Al abrir los ojos, casi me choco con la profesora Lucila y me saluda con seriedad.
– Buenos días Leandro.
– Buen día profesora.
Ella entrecierra los ojos y su mirada se suaviza.
– Me entere que te vas a casar. ¿Cómo estás?
– Muy bien. – Sonrió a la fuerza. – Contento por mi casamiento.
La profesora asiente y sus ojos quedan fijos en mí, se toma un tiempo para observarme.
– ¿No me vas a preguntar cómo está?
El silencio es protagonista del momento y trago saliva. Suspiro suavemente y retrocedo.
– Lo siento profesora, tengo que ir al salón. Espero que se encuentre bien.
Doy la vuelta y camino hasta el salón de tercer año con un nudo en la garganta.
Narra Mercedes:
Alfonso me preparo un té y agarro la cuchara para revolver el líquido.
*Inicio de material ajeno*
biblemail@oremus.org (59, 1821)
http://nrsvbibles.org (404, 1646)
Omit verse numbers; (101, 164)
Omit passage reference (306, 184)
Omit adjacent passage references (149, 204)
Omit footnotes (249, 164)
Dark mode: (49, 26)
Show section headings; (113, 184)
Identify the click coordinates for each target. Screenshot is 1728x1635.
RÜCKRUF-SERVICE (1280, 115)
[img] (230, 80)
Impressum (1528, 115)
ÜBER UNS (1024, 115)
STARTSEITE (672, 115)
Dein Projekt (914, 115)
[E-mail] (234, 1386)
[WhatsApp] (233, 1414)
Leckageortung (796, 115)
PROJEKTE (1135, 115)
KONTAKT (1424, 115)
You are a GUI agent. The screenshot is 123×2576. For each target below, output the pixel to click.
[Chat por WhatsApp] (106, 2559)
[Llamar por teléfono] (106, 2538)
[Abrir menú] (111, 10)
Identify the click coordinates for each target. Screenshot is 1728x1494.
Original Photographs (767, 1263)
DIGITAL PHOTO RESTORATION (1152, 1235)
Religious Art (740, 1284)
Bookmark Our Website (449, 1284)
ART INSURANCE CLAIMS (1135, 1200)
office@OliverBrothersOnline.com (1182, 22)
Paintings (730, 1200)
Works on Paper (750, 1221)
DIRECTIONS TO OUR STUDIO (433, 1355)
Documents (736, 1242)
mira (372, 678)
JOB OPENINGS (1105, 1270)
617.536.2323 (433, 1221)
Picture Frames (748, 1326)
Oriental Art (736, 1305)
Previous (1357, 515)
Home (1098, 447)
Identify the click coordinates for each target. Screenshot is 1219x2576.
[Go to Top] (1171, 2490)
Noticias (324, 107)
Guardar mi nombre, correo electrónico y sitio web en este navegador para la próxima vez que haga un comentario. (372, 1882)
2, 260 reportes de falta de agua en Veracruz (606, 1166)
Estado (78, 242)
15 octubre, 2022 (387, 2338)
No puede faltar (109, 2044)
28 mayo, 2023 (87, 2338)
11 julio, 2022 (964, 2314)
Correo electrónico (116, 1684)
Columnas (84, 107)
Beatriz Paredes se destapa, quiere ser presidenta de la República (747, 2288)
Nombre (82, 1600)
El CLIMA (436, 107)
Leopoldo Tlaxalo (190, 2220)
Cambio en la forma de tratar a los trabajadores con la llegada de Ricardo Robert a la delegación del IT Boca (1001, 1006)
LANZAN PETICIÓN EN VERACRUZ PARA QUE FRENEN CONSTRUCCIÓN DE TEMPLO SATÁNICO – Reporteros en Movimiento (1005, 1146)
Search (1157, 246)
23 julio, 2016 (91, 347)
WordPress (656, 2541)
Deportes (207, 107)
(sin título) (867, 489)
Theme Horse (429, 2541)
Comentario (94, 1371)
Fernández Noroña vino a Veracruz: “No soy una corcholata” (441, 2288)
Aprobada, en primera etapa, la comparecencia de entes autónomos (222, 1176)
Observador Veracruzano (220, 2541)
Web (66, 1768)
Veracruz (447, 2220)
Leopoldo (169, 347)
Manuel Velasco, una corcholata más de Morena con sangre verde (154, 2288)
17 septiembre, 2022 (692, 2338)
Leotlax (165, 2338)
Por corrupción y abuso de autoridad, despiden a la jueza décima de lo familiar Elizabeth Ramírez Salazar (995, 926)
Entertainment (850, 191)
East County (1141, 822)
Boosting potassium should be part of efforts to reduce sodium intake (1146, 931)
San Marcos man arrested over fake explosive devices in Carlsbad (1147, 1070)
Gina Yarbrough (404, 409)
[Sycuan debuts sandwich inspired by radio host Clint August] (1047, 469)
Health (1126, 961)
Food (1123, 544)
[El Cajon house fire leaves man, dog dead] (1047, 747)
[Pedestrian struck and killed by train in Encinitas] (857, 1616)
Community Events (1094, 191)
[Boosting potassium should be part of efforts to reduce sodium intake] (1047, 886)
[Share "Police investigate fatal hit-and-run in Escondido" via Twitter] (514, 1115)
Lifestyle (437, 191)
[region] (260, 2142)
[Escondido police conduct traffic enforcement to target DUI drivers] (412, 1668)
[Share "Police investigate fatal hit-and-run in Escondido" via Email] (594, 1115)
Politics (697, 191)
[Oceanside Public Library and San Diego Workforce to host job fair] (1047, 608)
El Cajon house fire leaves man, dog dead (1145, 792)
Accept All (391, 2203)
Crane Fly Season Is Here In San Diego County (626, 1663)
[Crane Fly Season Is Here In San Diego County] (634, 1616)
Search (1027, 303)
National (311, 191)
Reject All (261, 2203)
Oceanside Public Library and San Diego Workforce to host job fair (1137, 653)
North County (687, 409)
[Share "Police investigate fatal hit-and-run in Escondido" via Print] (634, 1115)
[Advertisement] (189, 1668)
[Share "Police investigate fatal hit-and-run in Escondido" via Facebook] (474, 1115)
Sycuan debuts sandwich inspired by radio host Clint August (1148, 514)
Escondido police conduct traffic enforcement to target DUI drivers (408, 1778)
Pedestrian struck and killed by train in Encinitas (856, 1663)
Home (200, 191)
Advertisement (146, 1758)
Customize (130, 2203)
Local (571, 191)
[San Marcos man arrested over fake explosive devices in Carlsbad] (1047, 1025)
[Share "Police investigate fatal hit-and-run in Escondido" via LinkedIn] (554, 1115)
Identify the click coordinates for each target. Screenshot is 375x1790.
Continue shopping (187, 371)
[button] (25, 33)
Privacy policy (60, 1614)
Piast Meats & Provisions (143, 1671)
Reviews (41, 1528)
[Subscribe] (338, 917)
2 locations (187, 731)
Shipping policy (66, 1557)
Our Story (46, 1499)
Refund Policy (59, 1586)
Mis ojos permanecen en la infusión hasta que mi mirada se encuentra con la suya.
– ¿Cómo te sientes?
– Bien. – Muevo los hombros. – Me molesta un poco la acidez.
– Es normal, lo bueno es que no estás sufriendo con las náuseas.
– ¿Cómo estás? Tienes que estar en el trabajo.
– Estoy muy bien, vine porque mereces salir a pasear. – Toma mi mano. – Quiero que te distraigas un poco.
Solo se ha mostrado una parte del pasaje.